Exercise description
Everything from the line that contains "You are a computer-use agent." through the last line below should be transcribed exactly, except the pictures.

Materials provided
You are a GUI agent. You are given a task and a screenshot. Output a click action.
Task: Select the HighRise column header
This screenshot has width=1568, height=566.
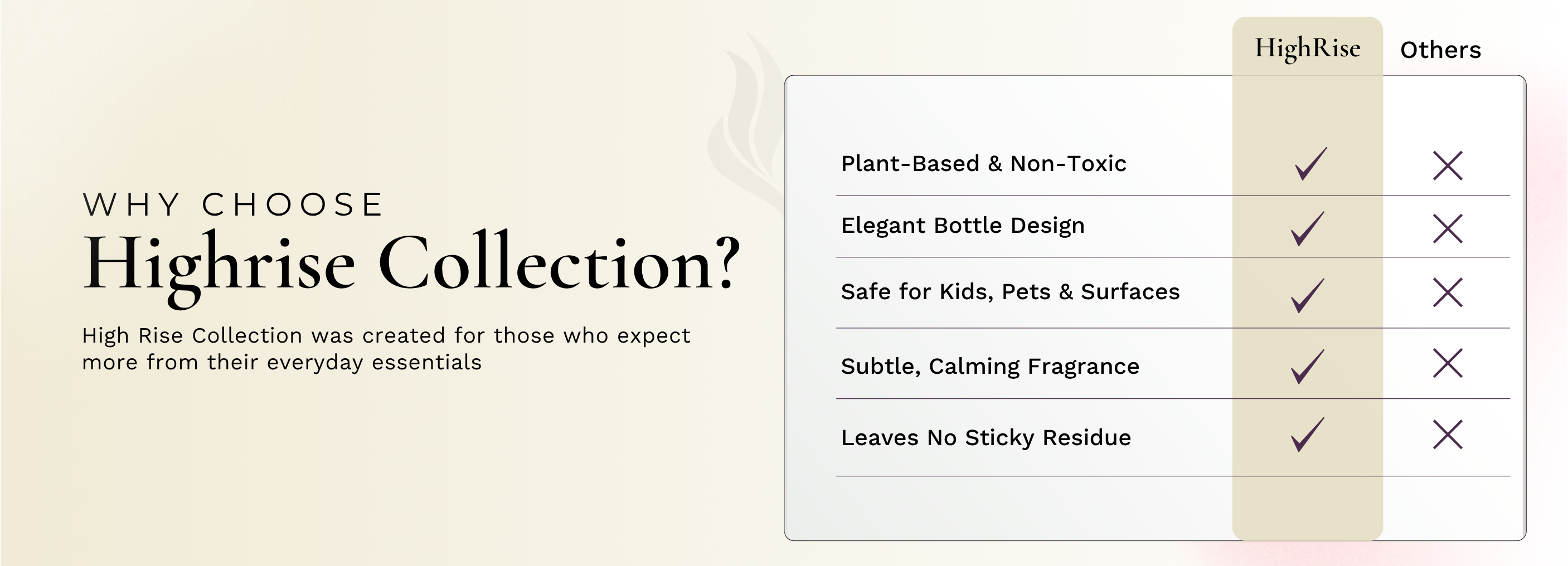1307,48
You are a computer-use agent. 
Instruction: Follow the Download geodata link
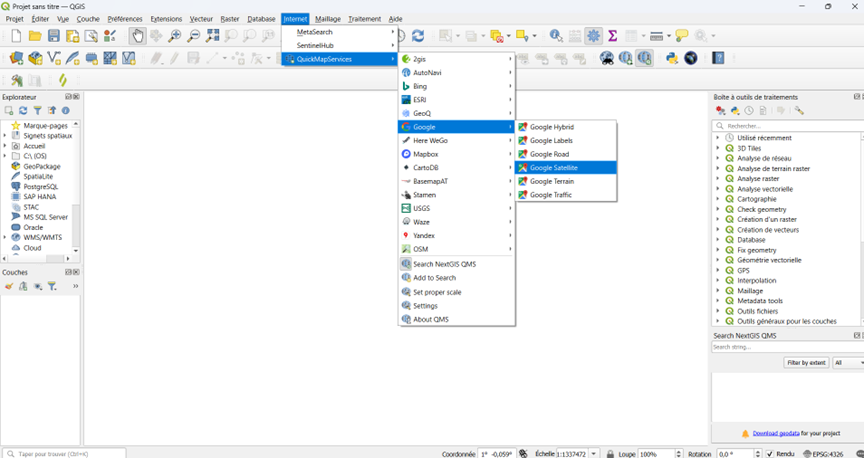click(x=775, y=433)
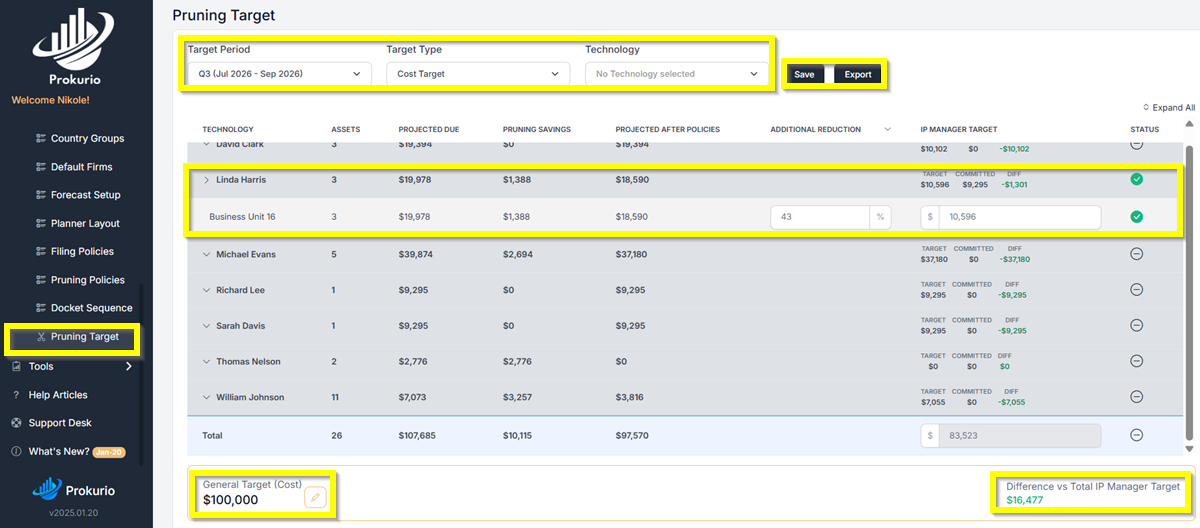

Solution to this exercise
You are a computer-use agent. 
Instruction: Follow the Download geodata link
click(x=775, y=433)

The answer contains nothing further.